The Board’s decision enables the immediate disbursement of an amount equivalent to SDR 91.423 million (about $140.4 million) to Bangladesh. This would bring total disbursements under the arrangement to SDR 365.692 million (about $561.4 million), says an IMF press release.
The three-year ECF arrangement for Bangladesh was approved by the Executive Board on April 11, 2012 (see Press Release No. 12/129) for a total amount equivalent to SDR 639.96 million (about US$982.5 million), or 120 percent of quota.
“Progress on macro-stabilization and structural reforms has been strong under Bangladesh’s policy program, supported by the Extended Credit Facility. International reserves have risen and underlying inflation is moderating. Progress has also been made in lowering subsidies, raising development spending, improving public financial and debt management, and strengthening financial supervision. However, strikes and uncertainty associated with the upcoming elections, an attendant slowdown in growth, and an expected transition in the garment sector to higher costs and upgraded labor and safety standards, pose challenges ahead. To manage them, it is important to persevere with a strong policy framework in the run-up to national elections and beyond.

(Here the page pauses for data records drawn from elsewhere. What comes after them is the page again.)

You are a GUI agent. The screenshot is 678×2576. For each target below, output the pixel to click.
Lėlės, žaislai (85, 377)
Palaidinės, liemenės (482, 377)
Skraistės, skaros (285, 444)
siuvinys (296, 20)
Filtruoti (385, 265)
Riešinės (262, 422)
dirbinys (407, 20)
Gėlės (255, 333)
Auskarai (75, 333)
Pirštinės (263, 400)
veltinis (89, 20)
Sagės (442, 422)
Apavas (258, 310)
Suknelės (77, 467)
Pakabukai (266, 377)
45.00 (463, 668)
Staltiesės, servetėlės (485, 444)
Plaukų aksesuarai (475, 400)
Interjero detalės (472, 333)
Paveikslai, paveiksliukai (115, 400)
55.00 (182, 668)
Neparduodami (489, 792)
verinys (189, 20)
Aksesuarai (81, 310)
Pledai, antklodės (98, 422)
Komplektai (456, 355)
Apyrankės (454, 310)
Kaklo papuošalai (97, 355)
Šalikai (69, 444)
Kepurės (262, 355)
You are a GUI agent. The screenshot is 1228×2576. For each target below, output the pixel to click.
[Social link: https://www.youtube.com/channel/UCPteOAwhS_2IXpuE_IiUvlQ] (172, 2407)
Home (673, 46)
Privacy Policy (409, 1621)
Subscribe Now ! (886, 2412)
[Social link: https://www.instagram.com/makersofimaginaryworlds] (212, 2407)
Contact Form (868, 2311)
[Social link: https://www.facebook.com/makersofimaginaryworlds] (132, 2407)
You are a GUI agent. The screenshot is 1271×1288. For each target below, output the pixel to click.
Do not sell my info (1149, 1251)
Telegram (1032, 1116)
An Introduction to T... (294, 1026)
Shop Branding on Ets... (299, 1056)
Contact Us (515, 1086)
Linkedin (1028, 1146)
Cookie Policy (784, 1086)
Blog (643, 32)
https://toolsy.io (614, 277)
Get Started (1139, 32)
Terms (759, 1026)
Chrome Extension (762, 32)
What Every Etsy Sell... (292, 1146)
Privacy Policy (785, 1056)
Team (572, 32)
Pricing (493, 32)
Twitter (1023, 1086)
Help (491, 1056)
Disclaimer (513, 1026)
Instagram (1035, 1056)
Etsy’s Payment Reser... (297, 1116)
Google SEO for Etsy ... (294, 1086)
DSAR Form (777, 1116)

“Fiscal policy should remain prudent, while providing space to raise public investment and social-related spending. Further reforms to modernize the tax system and generate additional resources for development spending over the medium term are critical, with implementation of the new value added tax a priority. Public financial management needs strengthening, focused on treasury cash management, state-owned enterprise financial reporting, and debt management practices.
“Restrained monetary policy has curbed inflationary pressures and supported reserve accumulation. The stronger external position could allow scaling back foreign exchange intervention while continuing sterilization efforts.
“Bangladesh Bank should fully utilize its enhanced supervisory powers to bolster financial stability. The program for reforms at the state-owned commercial banks should be firmly advanced, backed by recapitalization.
“Reforms to achieve sustained and inclusive growth should aim at further removing critical infrastructure bottlenecks, while streamlining the trade regime and foreign exchange regulations to improve the business climate. Advancing initiatives to strengthen labor and garment factory safety conditions is also critical, while the targeting of social safety net programs needs to be further improved.”